Monday, April 15, 2024

Restitution of Polish treasures – what Bolsheviks gave back after „Miracle on the Vistula”

The Royal Castle in Warsaw, Batory Hall. Photo taken prior to 1939 (Source: Narodowe Archiwum Cyfrowe/Ilustrowany Kurier Codzienny)

The Treaty of Riga, though sometimes assessed critically, brought tens of thousands of archives, works of art, and state symbols back to Poland. Without them, Poland would be a devoid of its most valuable artistic collections and souvenirs.

Jerzy Miziołek

In antiquity, an important element of celebrating victory was the presentation of the spoils of war (trophies). There was a similar practice in the early modern period, when the idea of ​​triumphs – in line with the spirit of the Renaissance – was revived. Parades with trophies – mainly banners and weapons – were also held in Poland in the 16th and 17th centuries, as confirmed by the texts and works of art from this period. The trophies after the great Polish victory in 1920 (1) primarily consisted cultural goods and national symbols stolen from the territory of the Commonwealth by tsarist Russia in the period from the first partition (1772) to 1915. These robberies were part of the secret St. Petersburg, Russo-Prussian convention of 1797, which obligated both parties to “eliminate everything that could recall the memory of the Kingdom of Poland”. In the frenzy of this liquidation, after the Kościuszko Uprising, the Prussians robbed the Wawel Castle treasury and eventually melted the stolen goods. The act of destroying Polish treasure and national symbols also took place in Russia, but most of these goods were intact, divided, among others, between the Hermitage and the Academy of Fine Arts in St. Petersburg, the Kremlin Armoury and other buildings of the Kremlin.

=== Data shown ===
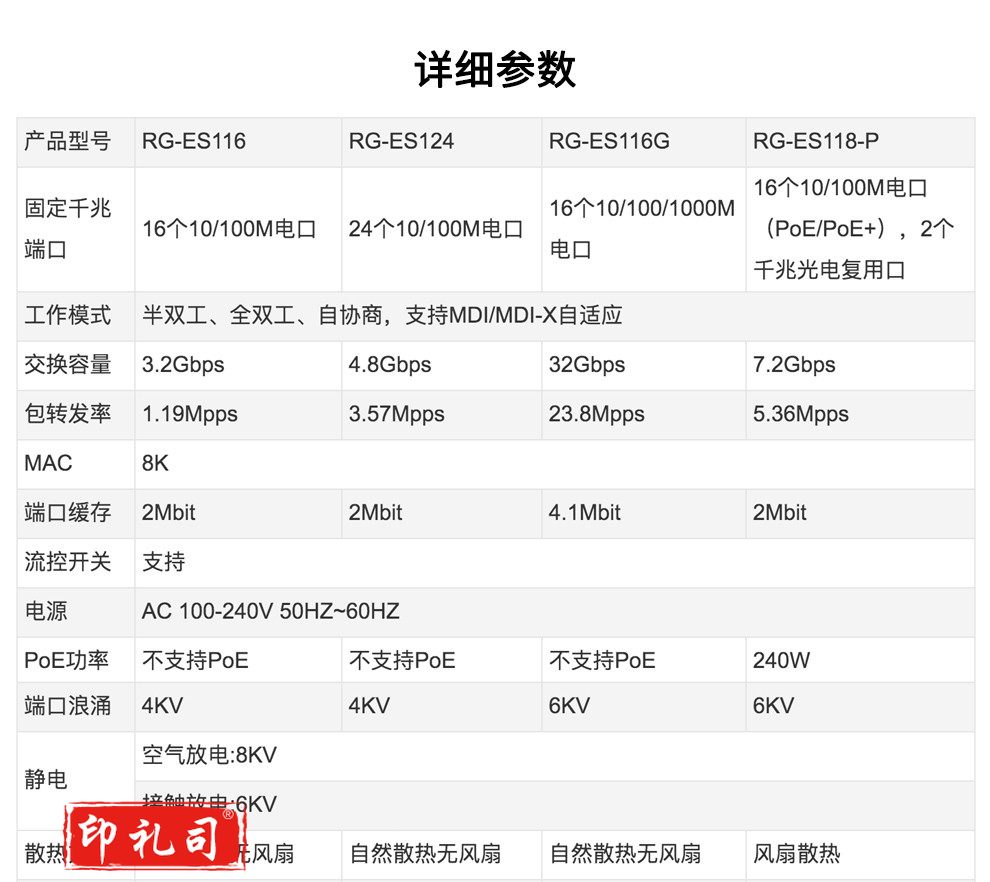Screen dimensions: 990x882
Task: Click the 5.36Mpps forwarding rate value
Action: click(x=800, y=414)
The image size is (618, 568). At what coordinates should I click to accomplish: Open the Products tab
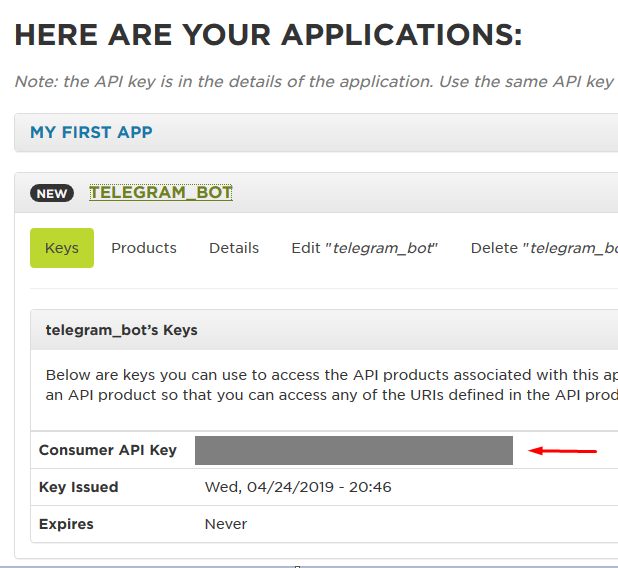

=== Required task A ===
Reproduce the part of the article on Polish treasures between "The Treaty of" and "collections and souvenirs.", inclusive.
=== Required task B ===
In the article on Polish treasures, what did the Prussians eventually do with the goods they stole from the Wawel Castle treasury?

=== Exercise output A ===
The Treaty of Riga, though sometimes assessed critically, brought tens of thousands of archives, works of art, and state symbols back to Poland. Without them, Poland would be a devoid of its most valuable artistic collections and souvenirs.

=== Exercise output B ===
They melted them.